== Segment start ==
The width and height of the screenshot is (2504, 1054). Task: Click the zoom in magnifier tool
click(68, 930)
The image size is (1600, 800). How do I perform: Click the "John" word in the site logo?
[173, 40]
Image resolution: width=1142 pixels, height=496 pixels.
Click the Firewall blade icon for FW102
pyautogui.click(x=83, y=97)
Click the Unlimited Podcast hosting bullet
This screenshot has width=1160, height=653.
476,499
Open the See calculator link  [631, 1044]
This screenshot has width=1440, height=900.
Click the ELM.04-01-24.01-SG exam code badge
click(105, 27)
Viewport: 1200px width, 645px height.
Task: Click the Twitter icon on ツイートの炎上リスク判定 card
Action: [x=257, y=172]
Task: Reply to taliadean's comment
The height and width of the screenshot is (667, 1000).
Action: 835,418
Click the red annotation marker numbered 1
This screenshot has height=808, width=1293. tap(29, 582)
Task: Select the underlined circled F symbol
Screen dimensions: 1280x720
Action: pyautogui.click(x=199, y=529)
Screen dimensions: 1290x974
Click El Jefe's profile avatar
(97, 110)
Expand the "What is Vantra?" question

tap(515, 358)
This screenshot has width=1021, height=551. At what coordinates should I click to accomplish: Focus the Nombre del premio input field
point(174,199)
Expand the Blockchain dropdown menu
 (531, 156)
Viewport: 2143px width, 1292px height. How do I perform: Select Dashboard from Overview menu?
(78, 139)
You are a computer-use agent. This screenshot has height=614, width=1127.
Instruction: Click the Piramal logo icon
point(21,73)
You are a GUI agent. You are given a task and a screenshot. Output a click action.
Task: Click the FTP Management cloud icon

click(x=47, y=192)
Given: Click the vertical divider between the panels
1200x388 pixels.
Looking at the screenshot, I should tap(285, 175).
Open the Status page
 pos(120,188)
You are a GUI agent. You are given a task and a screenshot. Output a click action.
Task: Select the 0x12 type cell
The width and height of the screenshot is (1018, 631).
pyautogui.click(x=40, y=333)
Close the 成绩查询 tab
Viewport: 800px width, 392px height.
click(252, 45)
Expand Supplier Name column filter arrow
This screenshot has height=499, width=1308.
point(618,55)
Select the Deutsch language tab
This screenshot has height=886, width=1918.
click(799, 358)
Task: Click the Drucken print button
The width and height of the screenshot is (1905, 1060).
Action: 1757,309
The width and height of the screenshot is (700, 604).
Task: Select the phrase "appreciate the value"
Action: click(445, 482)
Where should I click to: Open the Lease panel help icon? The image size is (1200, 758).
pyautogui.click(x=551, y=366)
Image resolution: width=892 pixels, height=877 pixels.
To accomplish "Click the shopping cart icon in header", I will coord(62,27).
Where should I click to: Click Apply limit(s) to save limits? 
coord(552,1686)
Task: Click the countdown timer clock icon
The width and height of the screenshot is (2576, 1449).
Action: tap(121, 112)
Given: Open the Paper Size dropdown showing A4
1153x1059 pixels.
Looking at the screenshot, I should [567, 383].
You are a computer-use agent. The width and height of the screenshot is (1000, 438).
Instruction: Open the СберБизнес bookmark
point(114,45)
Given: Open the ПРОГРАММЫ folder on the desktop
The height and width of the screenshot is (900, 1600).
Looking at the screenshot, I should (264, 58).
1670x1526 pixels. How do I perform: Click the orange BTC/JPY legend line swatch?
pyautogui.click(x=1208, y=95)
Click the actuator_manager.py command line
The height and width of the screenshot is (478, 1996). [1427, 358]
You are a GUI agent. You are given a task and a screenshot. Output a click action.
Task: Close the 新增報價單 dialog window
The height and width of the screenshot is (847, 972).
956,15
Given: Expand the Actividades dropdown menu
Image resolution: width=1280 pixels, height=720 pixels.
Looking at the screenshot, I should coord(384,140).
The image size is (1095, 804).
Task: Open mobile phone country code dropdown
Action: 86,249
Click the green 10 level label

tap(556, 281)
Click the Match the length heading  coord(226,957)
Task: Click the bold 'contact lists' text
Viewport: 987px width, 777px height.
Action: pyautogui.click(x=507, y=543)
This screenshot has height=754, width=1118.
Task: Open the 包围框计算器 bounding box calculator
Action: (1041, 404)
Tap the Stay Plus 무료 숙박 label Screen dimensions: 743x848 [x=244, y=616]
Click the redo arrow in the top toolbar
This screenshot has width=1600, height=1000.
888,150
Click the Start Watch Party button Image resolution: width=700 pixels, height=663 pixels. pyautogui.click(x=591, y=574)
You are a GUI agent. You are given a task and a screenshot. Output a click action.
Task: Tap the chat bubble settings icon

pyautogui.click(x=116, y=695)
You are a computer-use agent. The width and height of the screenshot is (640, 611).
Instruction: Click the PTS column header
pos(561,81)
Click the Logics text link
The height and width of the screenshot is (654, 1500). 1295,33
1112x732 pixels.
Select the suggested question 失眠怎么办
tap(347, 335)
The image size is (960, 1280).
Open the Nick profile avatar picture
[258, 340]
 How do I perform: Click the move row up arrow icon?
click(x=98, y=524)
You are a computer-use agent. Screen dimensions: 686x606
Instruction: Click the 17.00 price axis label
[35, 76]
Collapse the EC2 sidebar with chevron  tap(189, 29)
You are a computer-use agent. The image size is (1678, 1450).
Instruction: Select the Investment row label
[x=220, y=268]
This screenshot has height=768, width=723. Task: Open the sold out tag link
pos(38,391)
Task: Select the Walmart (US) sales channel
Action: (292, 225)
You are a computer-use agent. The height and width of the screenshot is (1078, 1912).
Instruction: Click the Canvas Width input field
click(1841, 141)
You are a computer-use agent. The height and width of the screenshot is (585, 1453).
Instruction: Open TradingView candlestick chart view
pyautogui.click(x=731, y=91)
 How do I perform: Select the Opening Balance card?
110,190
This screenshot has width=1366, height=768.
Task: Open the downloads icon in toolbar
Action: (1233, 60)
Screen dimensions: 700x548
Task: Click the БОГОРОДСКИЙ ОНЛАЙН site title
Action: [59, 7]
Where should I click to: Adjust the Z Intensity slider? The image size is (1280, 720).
== Segment end ==
**Exercise goal**
Report how many lines in the data include the word "Close", and give nothing but the count.

**Solution for this exercise**
2